AI世界秩序によって、ウィナー・テイク・オール経済と、中国とアメリカの少数の企業に前例のないほどの富の集中が同時に発生する。これこそがAIがもたらす真の危機だと私は思う ―― 広範囲におよぶ失業と広がる格差から生まれる社会不安と政治体制の崩壊である。
解説
近いうちに、私たちはAIが誘発する雇用と不平等の危機にさらされる。
まず、雇用の危機。AIによる作業の自動化は、生産性を大きく向上させるが、それは同時に、多くの労働者から仕事を奪う。こうした解雇は、ブルーカラー、ホワイトカラーの区別なく行われる。高度な教育を受けたホワイトカラー層も、AIが競争相手では勝ち目はない。
そして、不平等の危機。AIは世界の経済的不平等を悪化させる。AI搭載ロボットは製造業に革命を起こし、低賃金の労働者を抱える第三世界の工場を廃業に追い込む。

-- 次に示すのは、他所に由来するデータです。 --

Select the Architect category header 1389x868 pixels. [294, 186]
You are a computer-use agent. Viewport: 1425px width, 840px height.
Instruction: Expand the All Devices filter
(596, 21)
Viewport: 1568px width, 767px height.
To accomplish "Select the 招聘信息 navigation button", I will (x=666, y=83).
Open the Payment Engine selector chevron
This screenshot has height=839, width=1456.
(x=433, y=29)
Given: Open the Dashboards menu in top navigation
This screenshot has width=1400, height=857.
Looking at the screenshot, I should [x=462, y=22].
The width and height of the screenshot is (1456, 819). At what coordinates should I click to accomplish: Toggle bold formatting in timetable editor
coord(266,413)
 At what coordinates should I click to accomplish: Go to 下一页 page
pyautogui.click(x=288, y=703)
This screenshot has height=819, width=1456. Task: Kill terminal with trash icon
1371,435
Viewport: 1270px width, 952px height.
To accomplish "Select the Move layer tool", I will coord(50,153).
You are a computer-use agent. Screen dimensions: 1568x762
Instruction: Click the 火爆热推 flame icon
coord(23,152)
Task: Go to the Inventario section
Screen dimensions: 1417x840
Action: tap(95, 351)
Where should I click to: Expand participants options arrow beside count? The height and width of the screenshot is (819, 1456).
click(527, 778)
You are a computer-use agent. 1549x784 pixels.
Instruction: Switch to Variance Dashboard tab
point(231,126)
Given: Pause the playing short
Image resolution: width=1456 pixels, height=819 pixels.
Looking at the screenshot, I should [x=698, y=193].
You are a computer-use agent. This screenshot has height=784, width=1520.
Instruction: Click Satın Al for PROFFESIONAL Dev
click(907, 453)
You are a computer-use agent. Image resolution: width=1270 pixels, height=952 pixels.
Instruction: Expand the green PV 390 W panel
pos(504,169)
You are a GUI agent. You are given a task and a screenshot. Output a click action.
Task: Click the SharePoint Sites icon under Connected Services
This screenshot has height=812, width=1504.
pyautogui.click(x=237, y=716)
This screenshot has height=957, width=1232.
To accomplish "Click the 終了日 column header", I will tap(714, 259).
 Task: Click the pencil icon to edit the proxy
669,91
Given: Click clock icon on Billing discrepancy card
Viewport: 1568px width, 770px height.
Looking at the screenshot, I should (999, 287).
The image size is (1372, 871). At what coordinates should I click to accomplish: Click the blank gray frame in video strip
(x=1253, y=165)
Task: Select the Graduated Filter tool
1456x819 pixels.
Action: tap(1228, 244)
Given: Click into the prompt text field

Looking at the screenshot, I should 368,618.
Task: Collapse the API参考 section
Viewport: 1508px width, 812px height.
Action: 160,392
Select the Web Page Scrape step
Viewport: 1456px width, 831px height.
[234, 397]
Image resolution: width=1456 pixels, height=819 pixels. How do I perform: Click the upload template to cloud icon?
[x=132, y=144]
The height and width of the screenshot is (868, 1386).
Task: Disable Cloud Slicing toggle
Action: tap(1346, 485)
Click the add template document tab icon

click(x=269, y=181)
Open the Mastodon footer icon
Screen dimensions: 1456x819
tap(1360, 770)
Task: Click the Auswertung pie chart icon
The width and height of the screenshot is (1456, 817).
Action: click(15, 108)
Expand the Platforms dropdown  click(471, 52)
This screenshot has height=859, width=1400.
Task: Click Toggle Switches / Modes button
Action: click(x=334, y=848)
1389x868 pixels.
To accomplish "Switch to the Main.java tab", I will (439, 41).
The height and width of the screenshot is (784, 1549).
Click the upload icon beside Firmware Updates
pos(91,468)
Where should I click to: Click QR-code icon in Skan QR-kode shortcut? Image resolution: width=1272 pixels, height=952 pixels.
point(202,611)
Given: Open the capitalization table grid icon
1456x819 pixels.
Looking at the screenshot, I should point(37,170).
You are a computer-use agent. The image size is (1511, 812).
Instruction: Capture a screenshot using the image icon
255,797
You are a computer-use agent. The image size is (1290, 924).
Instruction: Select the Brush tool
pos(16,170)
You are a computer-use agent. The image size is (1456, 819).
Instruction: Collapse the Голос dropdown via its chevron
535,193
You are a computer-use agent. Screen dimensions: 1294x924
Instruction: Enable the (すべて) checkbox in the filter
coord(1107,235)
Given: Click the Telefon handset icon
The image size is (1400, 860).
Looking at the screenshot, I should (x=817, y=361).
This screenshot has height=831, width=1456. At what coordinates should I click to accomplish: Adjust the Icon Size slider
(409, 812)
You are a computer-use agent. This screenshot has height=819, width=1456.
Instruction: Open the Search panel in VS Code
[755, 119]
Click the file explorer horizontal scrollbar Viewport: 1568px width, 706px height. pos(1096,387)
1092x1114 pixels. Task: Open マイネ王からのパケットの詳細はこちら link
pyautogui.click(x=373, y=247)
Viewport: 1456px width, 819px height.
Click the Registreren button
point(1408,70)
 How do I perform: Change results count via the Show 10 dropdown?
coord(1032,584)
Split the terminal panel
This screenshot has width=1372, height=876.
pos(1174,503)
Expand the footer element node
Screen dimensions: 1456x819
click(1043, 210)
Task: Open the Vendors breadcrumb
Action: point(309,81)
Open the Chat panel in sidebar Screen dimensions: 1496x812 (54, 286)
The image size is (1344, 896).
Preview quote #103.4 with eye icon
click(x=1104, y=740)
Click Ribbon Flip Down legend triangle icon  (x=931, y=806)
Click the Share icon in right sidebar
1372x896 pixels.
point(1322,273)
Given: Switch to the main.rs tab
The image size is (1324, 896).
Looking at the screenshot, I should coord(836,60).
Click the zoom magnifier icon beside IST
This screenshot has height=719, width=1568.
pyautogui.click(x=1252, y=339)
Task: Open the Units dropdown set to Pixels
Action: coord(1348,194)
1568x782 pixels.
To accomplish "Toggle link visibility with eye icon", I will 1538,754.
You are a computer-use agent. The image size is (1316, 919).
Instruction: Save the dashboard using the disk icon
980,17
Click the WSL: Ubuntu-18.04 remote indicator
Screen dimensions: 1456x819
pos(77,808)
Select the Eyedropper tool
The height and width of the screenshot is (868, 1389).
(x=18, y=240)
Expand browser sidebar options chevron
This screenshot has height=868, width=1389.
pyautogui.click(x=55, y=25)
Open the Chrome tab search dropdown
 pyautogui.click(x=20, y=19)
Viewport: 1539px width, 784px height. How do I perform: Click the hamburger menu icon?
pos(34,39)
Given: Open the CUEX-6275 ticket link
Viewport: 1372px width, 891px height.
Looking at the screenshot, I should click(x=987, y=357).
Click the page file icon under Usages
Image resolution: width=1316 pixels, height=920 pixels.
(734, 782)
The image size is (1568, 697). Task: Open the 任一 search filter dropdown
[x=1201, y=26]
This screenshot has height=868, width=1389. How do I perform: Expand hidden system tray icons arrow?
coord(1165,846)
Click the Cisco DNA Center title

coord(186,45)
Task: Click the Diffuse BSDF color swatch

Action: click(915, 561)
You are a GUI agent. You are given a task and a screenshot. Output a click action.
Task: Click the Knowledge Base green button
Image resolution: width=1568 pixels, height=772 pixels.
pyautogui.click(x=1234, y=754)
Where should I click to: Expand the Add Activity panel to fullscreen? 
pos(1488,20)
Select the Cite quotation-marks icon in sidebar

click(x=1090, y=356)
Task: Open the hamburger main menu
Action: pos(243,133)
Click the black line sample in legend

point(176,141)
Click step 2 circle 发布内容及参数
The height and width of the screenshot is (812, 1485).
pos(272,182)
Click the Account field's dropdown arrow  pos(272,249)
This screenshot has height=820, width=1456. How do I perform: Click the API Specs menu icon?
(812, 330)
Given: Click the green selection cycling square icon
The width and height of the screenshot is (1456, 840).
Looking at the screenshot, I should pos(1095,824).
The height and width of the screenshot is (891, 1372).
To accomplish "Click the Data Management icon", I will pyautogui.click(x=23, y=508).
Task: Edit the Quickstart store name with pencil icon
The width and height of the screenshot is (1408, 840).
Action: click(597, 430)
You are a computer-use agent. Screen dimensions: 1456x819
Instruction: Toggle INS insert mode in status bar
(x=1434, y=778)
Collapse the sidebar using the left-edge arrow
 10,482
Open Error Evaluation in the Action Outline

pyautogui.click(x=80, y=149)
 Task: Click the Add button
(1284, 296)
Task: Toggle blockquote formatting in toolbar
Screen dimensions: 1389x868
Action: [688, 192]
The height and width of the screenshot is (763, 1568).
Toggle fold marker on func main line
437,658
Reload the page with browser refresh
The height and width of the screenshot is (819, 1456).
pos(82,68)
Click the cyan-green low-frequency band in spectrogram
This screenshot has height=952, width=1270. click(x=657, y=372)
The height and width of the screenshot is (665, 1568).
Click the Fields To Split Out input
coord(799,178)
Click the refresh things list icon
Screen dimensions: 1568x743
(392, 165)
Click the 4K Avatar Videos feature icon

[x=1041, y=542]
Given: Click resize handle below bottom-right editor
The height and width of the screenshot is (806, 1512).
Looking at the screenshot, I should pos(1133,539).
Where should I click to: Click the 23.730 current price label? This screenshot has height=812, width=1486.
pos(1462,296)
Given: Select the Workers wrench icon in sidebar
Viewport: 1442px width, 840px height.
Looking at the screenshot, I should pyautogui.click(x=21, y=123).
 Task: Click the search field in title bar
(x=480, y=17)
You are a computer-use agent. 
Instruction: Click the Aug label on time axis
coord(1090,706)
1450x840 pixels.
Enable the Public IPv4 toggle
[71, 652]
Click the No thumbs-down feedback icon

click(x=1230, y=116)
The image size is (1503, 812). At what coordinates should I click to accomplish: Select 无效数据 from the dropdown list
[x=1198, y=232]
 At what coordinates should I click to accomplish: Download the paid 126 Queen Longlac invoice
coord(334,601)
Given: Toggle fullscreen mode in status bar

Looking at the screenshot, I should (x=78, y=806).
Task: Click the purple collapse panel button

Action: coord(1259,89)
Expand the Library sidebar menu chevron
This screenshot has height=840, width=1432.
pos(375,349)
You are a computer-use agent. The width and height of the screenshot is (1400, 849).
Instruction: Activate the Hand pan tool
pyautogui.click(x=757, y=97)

そのため、貧困国は停滞するが、一方でAI超大国は飛躍する。
だが、そうした技術大国でも、AIは持てる者と持たざる者との格差を広げる。増え続けるデータ量によって正のフィードバック・ループが生まれると、価格下落と同時に企業間の競争が消え、自然と独占に向かう。そしてAIで成功した巨大企業の利益は、空前の規模になる。